TÂCHES À RÉALISER:
(A) D'après le texte d'étude, à combien passerait le nombre de programmes, hors investissements d'avenir, dans le projet de loi de finances pour 2015 ?
(B) Veuillez renvoyer tel quel le passage du texte d'étude qui va de « Je signale deux » jusqu'à « 1 177 équivalents temps plein. » inclus.

TEXTE D'ÉTUDE:
————————

M. François Marc , rapporteur général . - La baisse des dotations de l'État aux collectivités territoriales devrait les inciter à maîtriser leurs dépenses, sans que ces 11 milliards d'euros entrent dans l'effort de 18 milliards d'euros consenti par l'État sur ses dépenses.

M. Philippe Dallier . - Encore heureux !

M. François Marc , rapporteur général . - Je le précise pour démentir ce que certains affirmaient ces jours derniers. Comme l'a indiqué la Cour des comptes devant notre commission des finances, on ne peut pas avoir la certitude que les dépenses locales diminueront à due concurrence de la baisse des dotations : les collectivités disposent d'autres leviers pour financer leurs dépenses.

M. Aymeri de Montesquiou . - Les impôts !

M. Philippe Marini , président . - Ce n'est pas nouveau.

M. François Marc , rapporteur général . - Au total, les dépenses de l'État relevant de la norme « zéro valeur » reculeraient de 11,5 milliards d'euros entre 2014 et 2017, celles relevant de la norme « zéro volume » baisseraient de 2,5 milliards d'euros : le recul constaté sur le premier champ serait en partie compensé par une hausse de la charge de la dette (6,8 milliards d'euros) et des pensions (2,3 milliards d'euros).

Le tableau des plafonds de crédits des missions du budget général communiqué hier par le Gouvernement retrace l'évolution des crédits des ministères entre la loi de finances initiale pour 2014 et la dernière annuité du budget triennal, indicative, c'est-à-dire 2017. Les priorités gouvernementales sont financées par des économies plus importantes sur les autres ministères. Nous pouvons constater une progression assez sensible des crédits pour l'outre-mer, les affaires sociales, la santé et l'éducation nationale et, dans une moindre mesure, du ministère de la défense, et une réduction des crédits des ministères du travail, de l'économie, des finances, de l'agriculture et des affaires étrangères.

Je signale deux cas particuliers : pour le ministère de la culture, la diminution des crédits correspond exclusivement à la disparition progressive de la dotation versée à France Télévisions pour compenser la suppression de la publicité après 20 heures ; pour le ministère de la défense, la difficile équation prévue par la loi de programmation militaire tient compte de ressources extrabudgétaires. Les moyens consacrés à la défense diminueraient en 2015 mais augmenteraient légèrement sur l'ensemble de la programmation.

Quant à l'emploi, en 2015, le nombre total de postes dans les ministères serait en légère diminution, de 1 177 équivalents temps plein.

Le tome II du rapport préalable présente une liste des missions et des programmes, ainsi que celle des objectifs et des indicateurs envisagés pour le projet de loi de finances pour 2015 : le nombre de programmes (hors investissements d'avenir) serait réduit de 183 à 177 ; cela simplifiera le travail de nos rapporteurs spéciaux. Au total, par rapport à 2007, le nombre d'objectifs et d'indicateurs a été réduit d'environ 40 %, évolution nécessaire pour que la mesure de performance soit plus compréhensible. Ces indicateurs doivent maintenant être stabilisés sur la durée du budget du triennal, pour permettre une appréciation de la performance à moyen terme.

————————

DONNÉES FOURNIES:

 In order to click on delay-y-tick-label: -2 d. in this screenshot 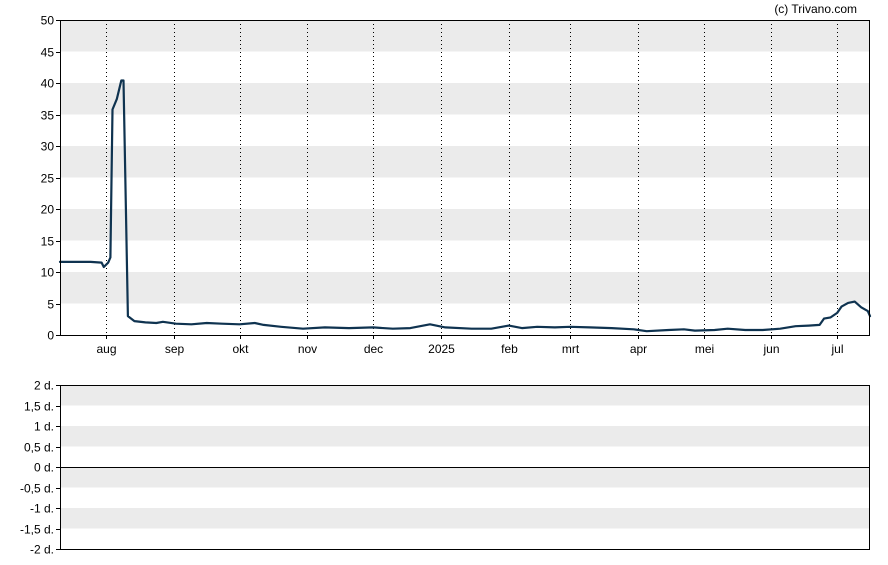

————————

RÉPONSES PAR TÂCHE:
(A) Il passerait de 183 à 177 programmes.

(B)
Je signale deux cas particuliers : pour le ministère de la culture, la diminution des crédits correspond exclusivement à la disparition progressive de la dotation versée à France Télévisions pour compenser la suppression de la publicité après 20 heures ; pour le ministère de la défense, la difficile équation prévue par la loi de programmation militaire tient compte de ressources extrabudgétaires. Les moyens consacrés à la défense diminueraient en 2015 mais augmenteraient légèrement sur l'ensemble de la programmation.

Quant à l'emploi, en 2015, le nombre total de postes dans les ministères serait en légère diminution, de 1 177 équivalents temps plein.